▸ **What you will do**:
Switch "Identify" to "Determine" in the rows starting at the line that has "Image resolution: width=942" and stopping after the line that has "Locate an element on the screen.", leaving everything else unchanged. Give only those lines back, without the pictures.

▸ **Dataset extract**:
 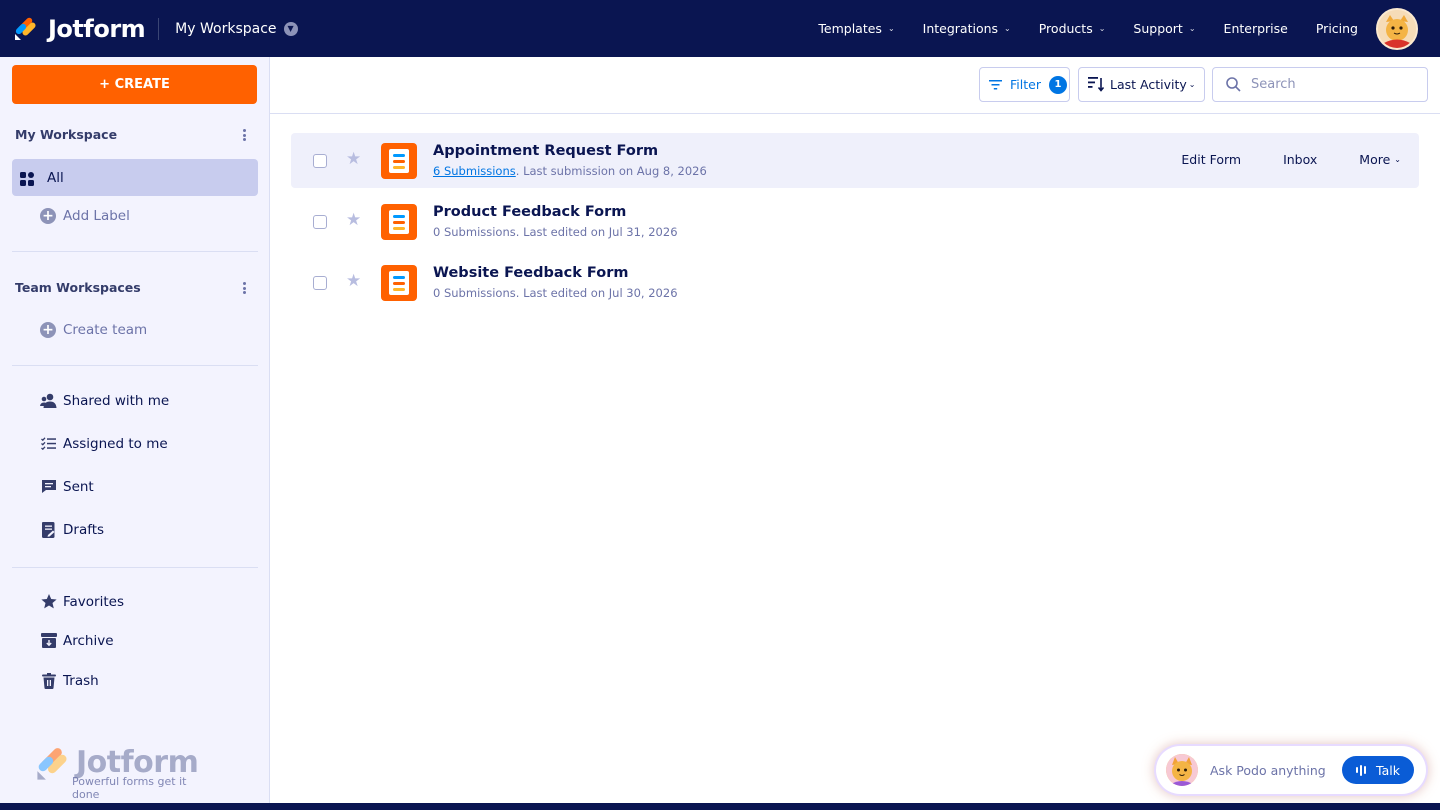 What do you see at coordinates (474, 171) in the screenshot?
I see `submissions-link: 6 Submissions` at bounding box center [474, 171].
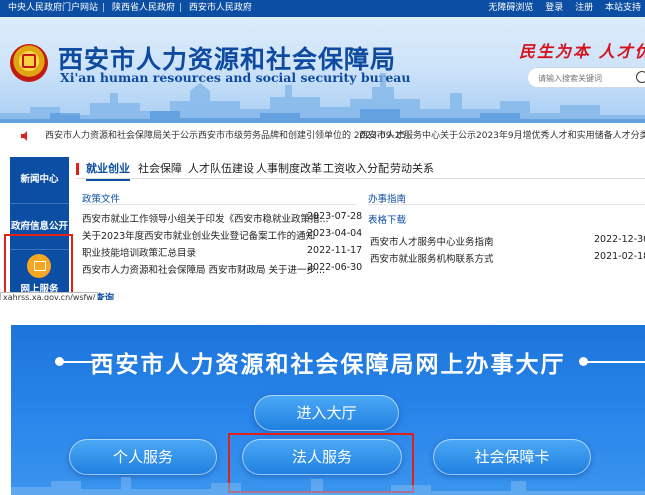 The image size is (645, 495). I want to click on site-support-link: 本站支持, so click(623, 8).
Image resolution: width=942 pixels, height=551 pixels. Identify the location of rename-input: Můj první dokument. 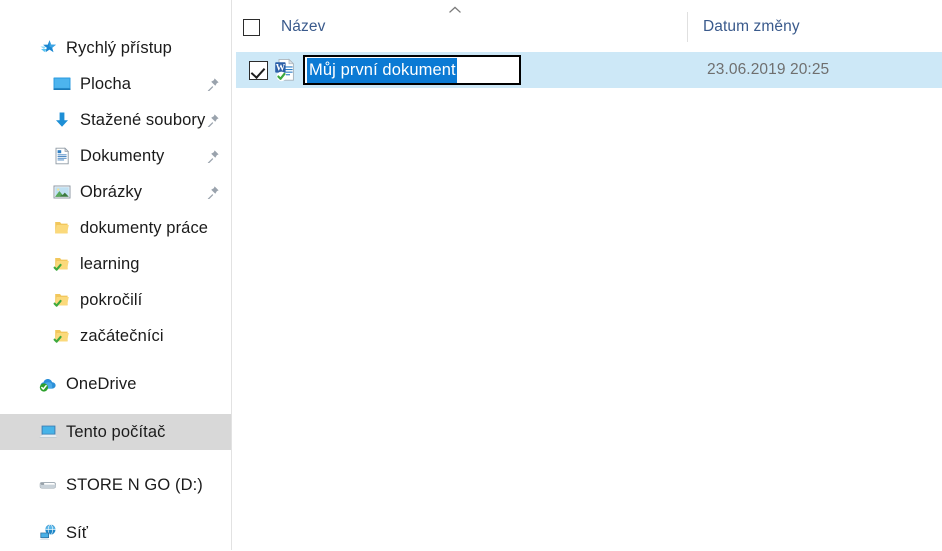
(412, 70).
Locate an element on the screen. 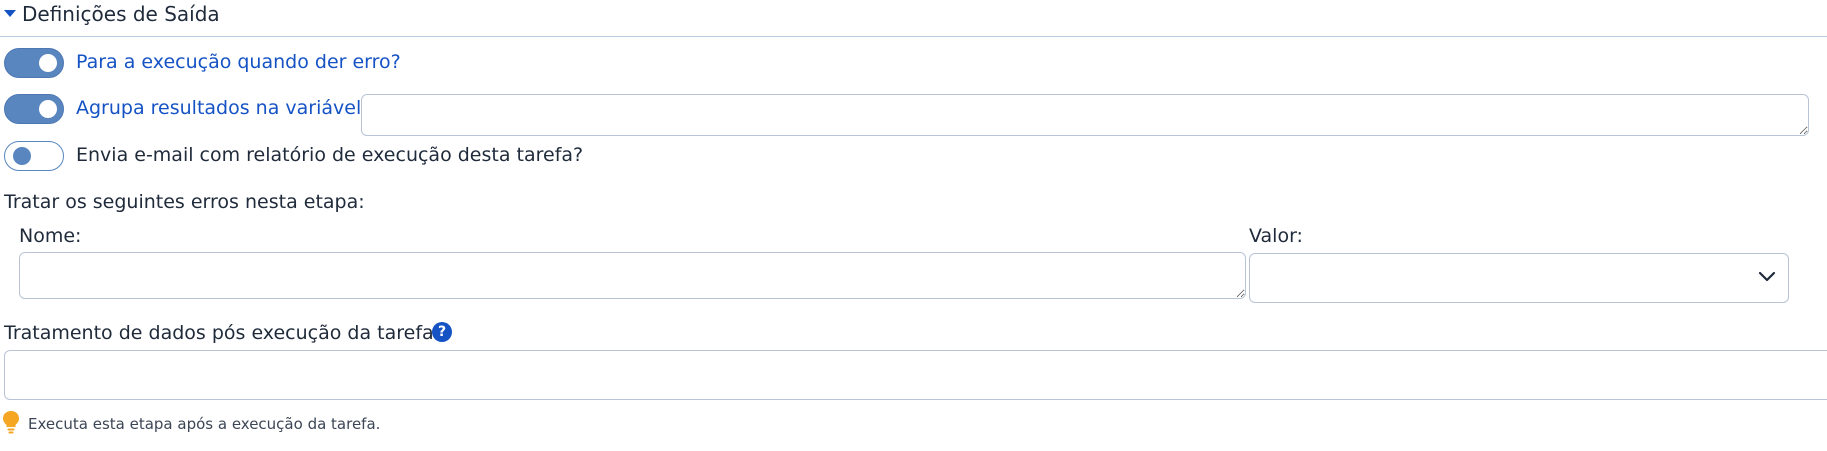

...

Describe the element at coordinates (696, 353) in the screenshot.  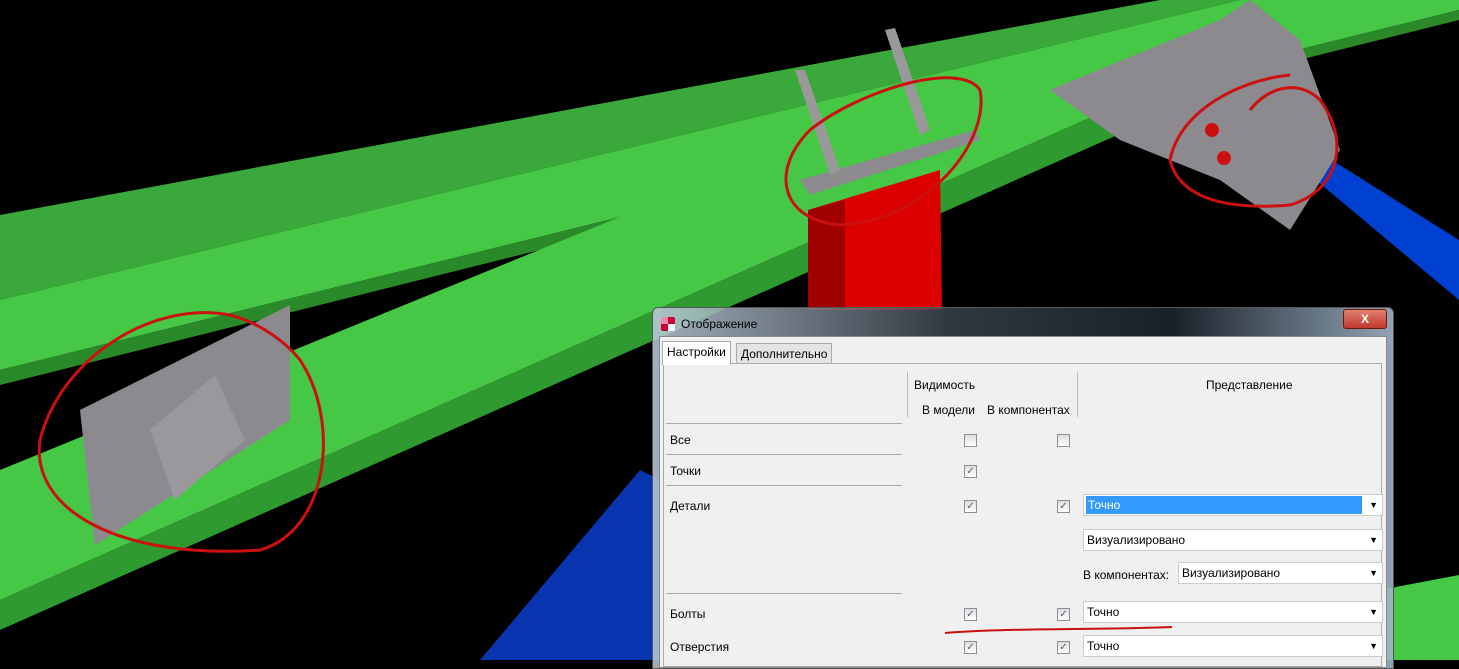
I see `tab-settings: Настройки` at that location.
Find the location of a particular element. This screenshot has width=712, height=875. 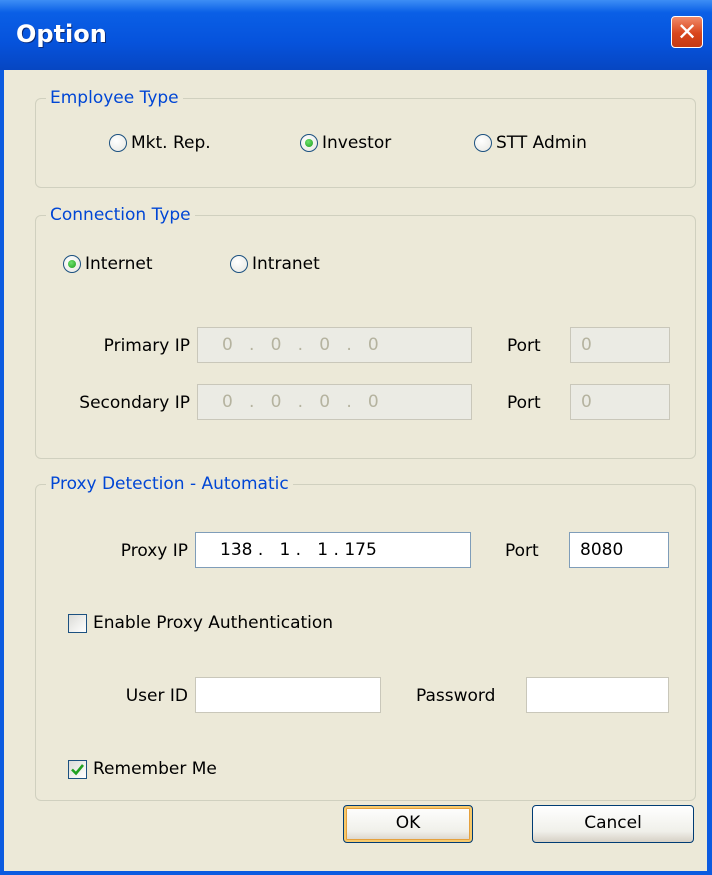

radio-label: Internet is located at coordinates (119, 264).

* * *

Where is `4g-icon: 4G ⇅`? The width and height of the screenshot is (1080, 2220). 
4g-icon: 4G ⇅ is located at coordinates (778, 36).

▸ **Your response**:
Image resolution: width=942 pixels, height=551 pixels. Determine the location of rename-input: Můj první dokument. 
(412, 70).
Locate an element on the screen. 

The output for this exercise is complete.